(Task inputs Opens)
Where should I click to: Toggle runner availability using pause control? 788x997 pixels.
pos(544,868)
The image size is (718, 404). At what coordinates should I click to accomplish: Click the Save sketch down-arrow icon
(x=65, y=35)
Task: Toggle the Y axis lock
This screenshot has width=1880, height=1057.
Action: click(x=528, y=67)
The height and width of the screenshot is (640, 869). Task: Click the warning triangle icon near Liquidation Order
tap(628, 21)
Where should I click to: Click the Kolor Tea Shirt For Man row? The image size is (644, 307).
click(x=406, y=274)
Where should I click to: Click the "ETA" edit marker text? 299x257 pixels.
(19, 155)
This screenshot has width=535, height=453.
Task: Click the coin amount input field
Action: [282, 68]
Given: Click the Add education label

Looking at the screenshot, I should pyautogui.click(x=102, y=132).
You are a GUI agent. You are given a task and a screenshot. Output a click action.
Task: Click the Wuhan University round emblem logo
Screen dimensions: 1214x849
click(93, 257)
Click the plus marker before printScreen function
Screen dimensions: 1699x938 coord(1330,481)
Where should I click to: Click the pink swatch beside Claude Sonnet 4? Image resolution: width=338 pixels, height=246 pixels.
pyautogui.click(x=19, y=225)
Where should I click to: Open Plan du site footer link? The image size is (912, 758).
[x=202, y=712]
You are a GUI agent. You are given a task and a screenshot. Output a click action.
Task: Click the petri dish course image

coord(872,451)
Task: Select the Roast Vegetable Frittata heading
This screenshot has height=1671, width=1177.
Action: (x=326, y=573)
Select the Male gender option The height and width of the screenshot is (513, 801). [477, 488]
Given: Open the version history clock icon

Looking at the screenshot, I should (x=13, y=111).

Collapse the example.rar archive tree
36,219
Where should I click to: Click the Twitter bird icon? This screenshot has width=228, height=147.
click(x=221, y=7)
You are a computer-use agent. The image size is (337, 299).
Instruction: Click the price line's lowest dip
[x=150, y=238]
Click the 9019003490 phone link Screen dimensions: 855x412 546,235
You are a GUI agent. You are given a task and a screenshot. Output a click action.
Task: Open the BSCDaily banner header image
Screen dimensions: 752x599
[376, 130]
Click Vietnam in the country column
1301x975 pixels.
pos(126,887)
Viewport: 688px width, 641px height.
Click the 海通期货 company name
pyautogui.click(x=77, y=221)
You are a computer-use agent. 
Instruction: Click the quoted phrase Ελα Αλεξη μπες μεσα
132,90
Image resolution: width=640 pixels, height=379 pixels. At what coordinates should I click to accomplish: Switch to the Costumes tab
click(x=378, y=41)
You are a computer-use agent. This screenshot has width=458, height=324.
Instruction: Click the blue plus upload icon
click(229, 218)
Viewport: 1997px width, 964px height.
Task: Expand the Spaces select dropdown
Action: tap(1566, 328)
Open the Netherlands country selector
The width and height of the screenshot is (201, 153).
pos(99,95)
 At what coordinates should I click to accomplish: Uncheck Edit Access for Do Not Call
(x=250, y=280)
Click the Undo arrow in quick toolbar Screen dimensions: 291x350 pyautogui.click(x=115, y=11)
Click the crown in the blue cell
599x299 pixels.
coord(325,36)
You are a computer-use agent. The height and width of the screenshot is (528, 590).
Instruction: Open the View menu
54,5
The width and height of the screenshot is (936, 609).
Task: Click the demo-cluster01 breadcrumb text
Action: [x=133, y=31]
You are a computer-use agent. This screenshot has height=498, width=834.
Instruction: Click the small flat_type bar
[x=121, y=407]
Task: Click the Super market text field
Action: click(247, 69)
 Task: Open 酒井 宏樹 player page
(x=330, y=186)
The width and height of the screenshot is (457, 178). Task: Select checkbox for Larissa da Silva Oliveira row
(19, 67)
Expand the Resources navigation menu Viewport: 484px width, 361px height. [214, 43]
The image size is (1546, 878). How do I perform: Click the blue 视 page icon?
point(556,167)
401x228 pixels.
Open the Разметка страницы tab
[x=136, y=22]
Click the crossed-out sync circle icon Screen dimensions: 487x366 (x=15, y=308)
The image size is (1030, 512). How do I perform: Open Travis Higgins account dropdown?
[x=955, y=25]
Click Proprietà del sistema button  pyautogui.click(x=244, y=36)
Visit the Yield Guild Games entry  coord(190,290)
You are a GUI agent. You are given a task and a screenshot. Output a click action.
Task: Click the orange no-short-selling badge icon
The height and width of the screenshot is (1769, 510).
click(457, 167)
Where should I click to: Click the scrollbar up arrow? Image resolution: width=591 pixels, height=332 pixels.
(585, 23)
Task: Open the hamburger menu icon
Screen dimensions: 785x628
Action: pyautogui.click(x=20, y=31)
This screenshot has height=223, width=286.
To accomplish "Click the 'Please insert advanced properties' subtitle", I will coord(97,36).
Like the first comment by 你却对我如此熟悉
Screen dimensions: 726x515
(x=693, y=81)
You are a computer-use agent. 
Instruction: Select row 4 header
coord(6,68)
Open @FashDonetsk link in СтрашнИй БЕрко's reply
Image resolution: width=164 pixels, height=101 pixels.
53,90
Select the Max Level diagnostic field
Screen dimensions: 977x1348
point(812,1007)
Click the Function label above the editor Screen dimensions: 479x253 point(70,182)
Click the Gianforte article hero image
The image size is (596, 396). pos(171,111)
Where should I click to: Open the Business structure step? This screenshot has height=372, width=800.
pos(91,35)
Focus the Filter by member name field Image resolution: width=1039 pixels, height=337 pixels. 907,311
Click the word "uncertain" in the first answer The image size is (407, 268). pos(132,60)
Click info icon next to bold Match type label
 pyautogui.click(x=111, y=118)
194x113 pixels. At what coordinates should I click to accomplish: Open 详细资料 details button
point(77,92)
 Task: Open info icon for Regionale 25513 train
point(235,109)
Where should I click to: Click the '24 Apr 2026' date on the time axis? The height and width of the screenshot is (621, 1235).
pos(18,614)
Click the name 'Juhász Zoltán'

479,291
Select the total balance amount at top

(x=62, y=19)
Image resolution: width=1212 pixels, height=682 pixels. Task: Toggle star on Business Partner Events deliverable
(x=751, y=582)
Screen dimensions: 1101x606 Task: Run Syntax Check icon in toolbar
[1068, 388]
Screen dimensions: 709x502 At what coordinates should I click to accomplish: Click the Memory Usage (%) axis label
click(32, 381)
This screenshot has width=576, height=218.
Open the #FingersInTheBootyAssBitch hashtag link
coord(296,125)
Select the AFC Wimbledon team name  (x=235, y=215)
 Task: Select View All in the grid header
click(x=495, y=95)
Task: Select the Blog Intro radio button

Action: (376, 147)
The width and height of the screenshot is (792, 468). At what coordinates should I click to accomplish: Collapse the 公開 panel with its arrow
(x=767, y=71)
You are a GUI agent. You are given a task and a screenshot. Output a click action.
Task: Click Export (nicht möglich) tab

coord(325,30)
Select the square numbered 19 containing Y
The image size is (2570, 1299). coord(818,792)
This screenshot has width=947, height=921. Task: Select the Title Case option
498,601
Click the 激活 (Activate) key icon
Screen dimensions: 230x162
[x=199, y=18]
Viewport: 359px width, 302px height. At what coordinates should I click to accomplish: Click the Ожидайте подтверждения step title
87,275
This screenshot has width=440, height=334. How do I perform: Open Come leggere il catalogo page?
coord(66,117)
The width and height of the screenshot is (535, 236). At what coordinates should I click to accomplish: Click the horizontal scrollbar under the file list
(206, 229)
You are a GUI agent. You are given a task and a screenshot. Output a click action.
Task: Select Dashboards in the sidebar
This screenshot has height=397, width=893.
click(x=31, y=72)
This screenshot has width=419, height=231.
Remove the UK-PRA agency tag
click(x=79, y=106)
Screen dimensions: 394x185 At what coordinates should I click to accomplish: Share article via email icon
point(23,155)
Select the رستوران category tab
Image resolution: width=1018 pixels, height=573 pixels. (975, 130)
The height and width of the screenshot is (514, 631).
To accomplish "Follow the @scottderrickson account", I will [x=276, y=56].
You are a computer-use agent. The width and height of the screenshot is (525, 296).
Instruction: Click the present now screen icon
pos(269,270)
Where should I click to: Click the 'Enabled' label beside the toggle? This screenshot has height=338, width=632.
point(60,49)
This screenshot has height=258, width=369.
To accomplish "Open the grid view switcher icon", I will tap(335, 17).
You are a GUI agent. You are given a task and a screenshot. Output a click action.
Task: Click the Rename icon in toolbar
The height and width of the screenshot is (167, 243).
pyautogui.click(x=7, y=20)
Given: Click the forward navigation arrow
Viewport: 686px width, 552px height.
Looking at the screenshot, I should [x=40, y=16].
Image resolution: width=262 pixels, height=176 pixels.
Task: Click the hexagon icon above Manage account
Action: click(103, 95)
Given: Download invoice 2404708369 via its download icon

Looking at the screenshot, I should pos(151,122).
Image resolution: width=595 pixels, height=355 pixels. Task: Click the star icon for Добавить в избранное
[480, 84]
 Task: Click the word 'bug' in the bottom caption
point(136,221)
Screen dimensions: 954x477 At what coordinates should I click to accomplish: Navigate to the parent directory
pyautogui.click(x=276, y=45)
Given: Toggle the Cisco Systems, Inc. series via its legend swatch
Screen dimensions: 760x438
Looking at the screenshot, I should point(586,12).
(Task inputs Closes)
## Your instructions
Extract every line above that contains the word "will".

## Output for this exercise
To accomplish "Click the 'Please insert advanced properties' subtitle", I will coord(97,36).
To accomplish "Follow the @scottderrickson account", I will [x=276, y=56].
To accomplish "Open the grid view switcher icon", I will tap(335, 17).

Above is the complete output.